Excusez-moi, Monsieur le Président. C’est une loi qui a été débattue pendant un an, que vous avez votée et qui change considérablement la donne dans les Départements. Il y a la question des transports scolaires et celle du développement économique qui est essentielle. La question est la suivante : fait-on comme si elle n’existait pas ou regarde-t-on quelles peuvent en être les conséquences et comment les collectivités peuvent s’y adapter ?
Les communautés de communes ne peuvent pas tout porter, effectivement. C’est bien pour cela que, sur AGROLANDES, nous avons un point de divergence. Si demain, le Département doit partir, il ne restera que la Communauté de Communes Cap de Gascogne qui est incapable, seule, de le porter. Peut-on, dans un schéma départemental de coopération intercommunale, réorganiser les collectivités pour qu’elles soient en mesure d’assumer demain les compétences qui leur seront probablement dévolues ?
Excusez-nous, mais faisons-nous comme si cela n’existait pas ou faisons-nous un peu de prospective ?
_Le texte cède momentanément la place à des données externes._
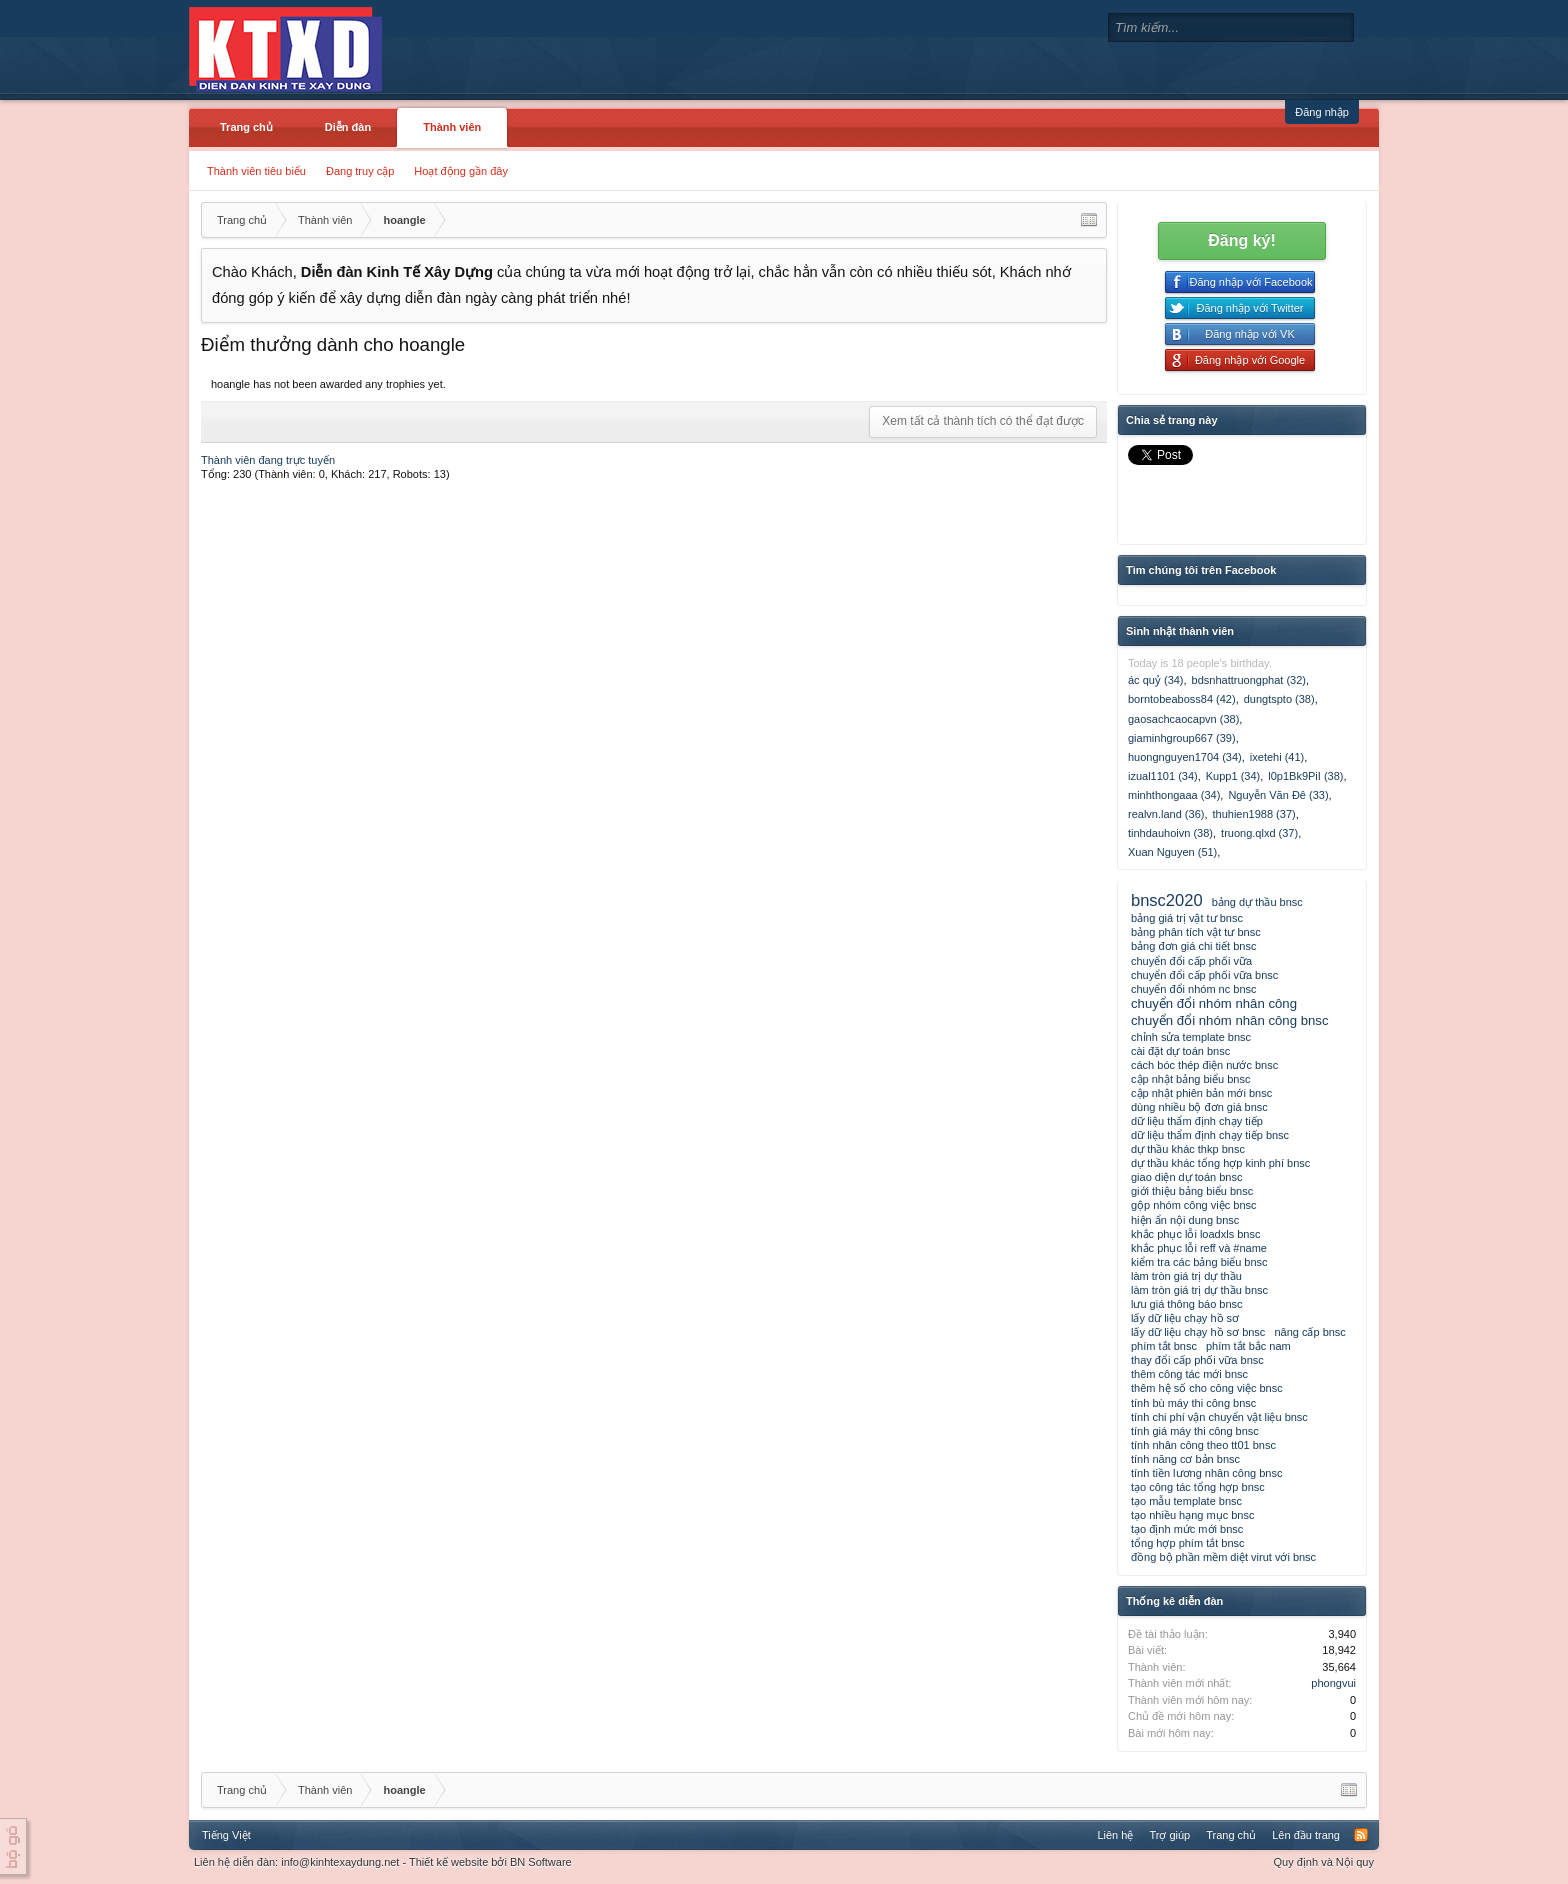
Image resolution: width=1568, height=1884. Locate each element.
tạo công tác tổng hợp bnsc (1198, 1487)
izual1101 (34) (1163, 776)
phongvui (1333, 1683)
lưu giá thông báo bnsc (1187, 1304)
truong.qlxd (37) (1259, 833)
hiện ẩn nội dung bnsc (1185, 1220)
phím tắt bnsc (1164, 1346)
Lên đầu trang (1306, 1835)
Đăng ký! (1242, 240)
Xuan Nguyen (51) (1172, 852)
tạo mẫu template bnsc (1186, 1501)
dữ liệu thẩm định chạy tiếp (1197, 1121)
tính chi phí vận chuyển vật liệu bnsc (1219, 1417)
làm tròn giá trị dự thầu (1186, 1276)
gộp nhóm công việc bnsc (1194, 1205)
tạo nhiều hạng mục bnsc (1192, 1515)
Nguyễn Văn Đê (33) (1278, 795)
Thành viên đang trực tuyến (268, 460)
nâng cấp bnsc (1309, 1332)
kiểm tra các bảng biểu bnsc (1199, 1262)
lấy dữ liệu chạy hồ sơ (1185, 1318)
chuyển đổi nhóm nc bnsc (1194, 989)
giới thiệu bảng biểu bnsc (1192, 1191)
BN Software (541, 1862)
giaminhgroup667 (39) (1182, 738)
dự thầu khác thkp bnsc (1188, 1149)
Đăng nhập (1322, 112)
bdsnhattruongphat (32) (1249, 680)
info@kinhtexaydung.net (340, 1862)
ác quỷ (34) (1156, 680)
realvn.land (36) (1166, 814)
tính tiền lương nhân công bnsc (1206, 1473)
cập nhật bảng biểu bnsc (1190, 1079)
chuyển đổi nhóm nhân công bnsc (1230, 1020)
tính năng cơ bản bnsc (1185, 1459)
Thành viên (452, 127)
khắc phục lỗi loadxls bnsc (1195, 1234)
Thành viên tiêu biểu (256, 171)
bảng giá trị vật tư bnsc (1187, 918)
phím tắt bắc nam (1248, 1346)
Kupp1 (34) (1233, 776)
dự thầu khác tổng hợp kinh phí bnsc (1220, 1163)
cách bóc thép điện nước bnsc (1204, 1065)
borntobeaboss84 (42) (1182, 699)
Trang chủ (246, 127)
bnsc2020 (1167, 900)
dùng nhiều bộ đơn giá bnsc (1199, 1107)
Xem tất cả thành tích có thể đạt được (983, 421)
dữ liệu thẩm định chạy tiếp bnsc (1210, 1135)
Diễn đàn (348, 127)
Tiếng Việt (226, 1835)
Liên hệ (1115, 1835)
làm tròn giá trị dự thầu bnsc (1199, 1290)
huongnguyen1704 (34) (1185, 757)
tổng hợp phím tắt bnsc (1188, 1543)
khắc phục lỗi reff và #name (1199, 1248)
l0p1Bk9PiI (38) (1305, 776)
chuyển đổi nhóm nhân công (1214, 1003)
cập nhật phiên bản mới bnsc (1201, 1093)
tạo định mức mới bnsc (1187, 1529)
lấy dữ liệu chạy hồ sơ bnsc (1198, 1332)
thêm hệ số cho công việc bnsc (1207, 1388)
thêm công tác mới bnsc (1189, 1374)
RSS (1361, 1835)
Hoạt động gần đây (461, 171)
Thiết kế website (448, 1862)
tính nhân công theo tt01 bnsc (1203, 1445)
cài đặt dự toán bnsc (1180, 1051)
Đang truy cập (360, 171)
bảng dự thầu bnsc (1257, 902)
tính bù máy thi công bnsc (1193, 1403)
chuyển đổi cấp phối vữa (1191, 961)
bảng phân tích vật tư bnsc (1196, 932)
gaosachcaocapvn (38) (1183, 719)
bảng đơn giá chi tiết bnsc (1193, 946)
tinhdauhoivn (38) (1170, 833)
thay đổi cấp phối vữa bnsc (1197, 1360)
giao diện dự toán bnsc (1186, 1177)
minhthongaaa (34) (1174, 795)
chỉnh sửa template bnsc (1191, 1037)
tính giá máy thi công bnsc (1195, 1431)
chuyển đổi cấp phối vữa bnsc (1204, 975)
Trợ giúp (1169, 1835)
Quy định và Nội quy (1324, 1862)
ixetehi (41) (1277, 757)
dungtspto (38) (1279, 699)
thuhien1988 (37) (1254, 814)
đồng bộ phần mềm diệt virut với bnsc (1223, 1557)
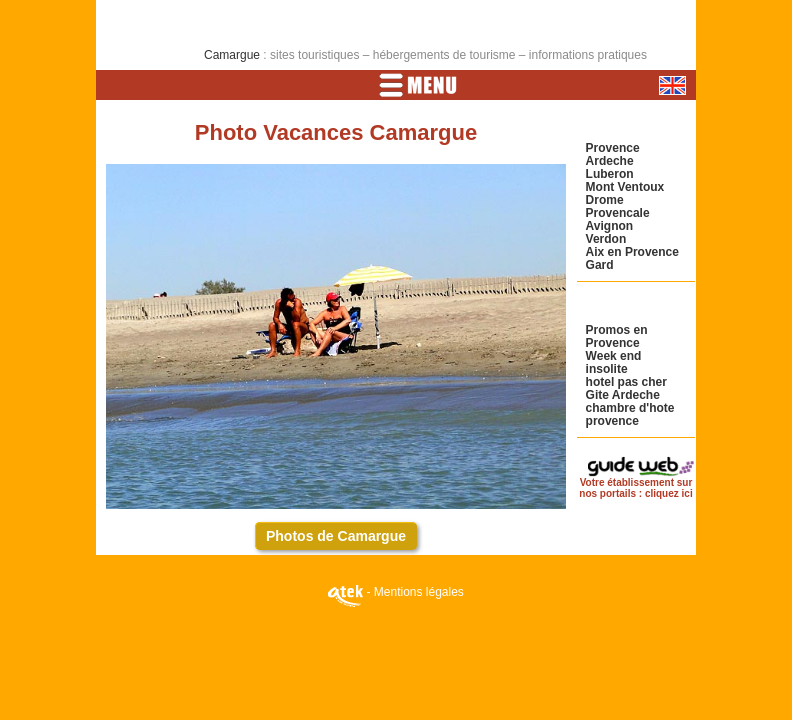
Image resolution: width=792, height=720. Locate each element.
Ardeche (610, 161)
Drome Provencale (618, 206)
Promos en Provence (617, 336)
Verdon (606, 239)
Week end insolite (614, 362)
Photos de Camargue (336, 536)
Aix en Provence (632, 252)
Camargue (232, 55)
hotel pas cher (626, 382)
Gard (600, 265)
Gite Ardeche (623, 395)
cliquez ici (669, 493)
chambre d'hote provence (630, 414)
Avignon (610, 226)
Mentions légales (419, 592)
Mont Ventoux (625, 187)
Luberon (610, 174)
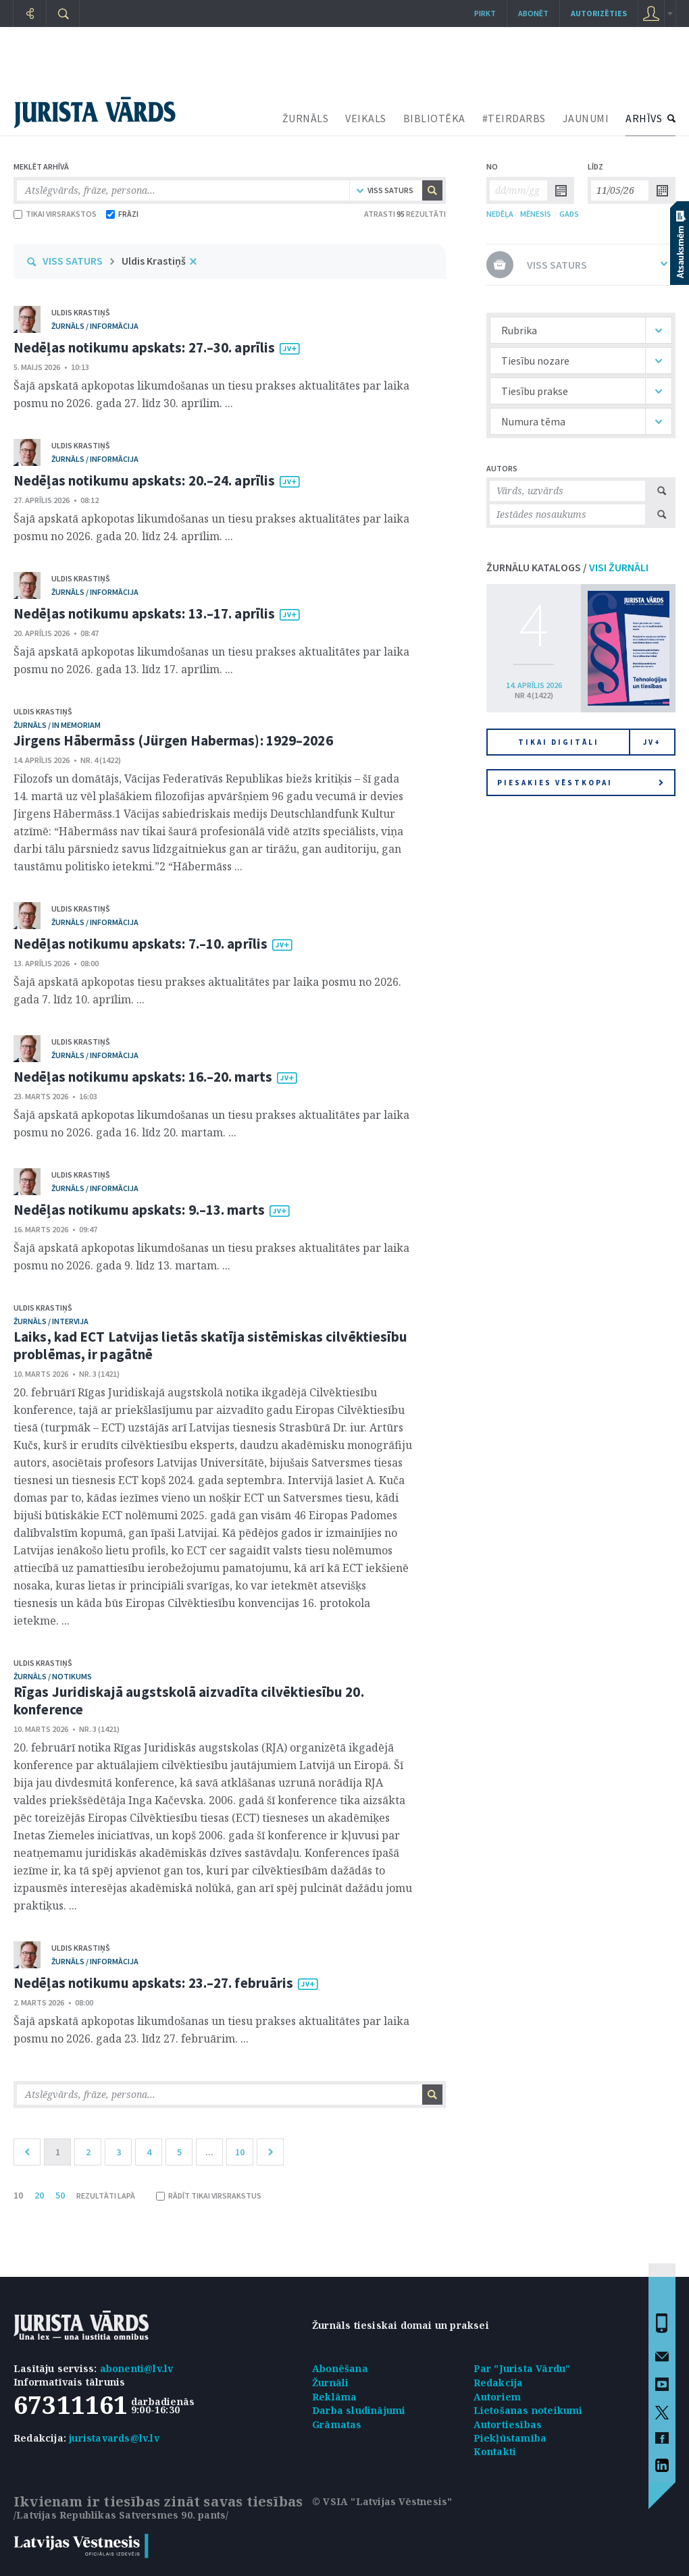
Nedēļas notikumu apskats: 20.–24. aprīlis (144, 480)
Par ailleurs, Monsieur le Président, vous nous dites que, si cela se trouve, cela ne coûtera pas 1 € d’argent public. Vous nous dites la même chose pour Saint-Geours-de-Maremne, mais ce n’est pas vrai. Si tout va bien, à la fin, cela ne coûtera rien, mais cela coûte quand même la subvention annuelle de participation au Syndicat qui est de 800 000 € par an sur 23 ans, alors que cela devait être sur 10 ans au départ. Cela ne coûte pas rien. Ne dites pas que cela ne coûte pas 1 € d’argent public. Cela peut coûter de l’argent public et pardonnez-nous de penser qu’il y a peut-être d’autres priorités que celle-là. Ce n’est pas grave que de dire que le Département peut peut-être faire d’autres choses, sur les infrastructures numériques – on vous l’a dit -, sur les routes – on vous l’a dit – et sur tout un tas d’autres choses. Nous avons le droit d’avoir des points de vue divergents.

[…]

Monsieur le Président, si vous me permettez, je vous redonne juste les comptes du Syndicat Mixte qui sont là. Participation statutaire : 800 000 € par an. J’ai posé la question vendredi au Conseil d’Administration du Syndicat Mixte qui m’a répondu : « Non, à la fin, cette participation ne revient sous aucune forme au Conseil départemental ». C’est tout. Ce n’est pas une critique, mais un constat.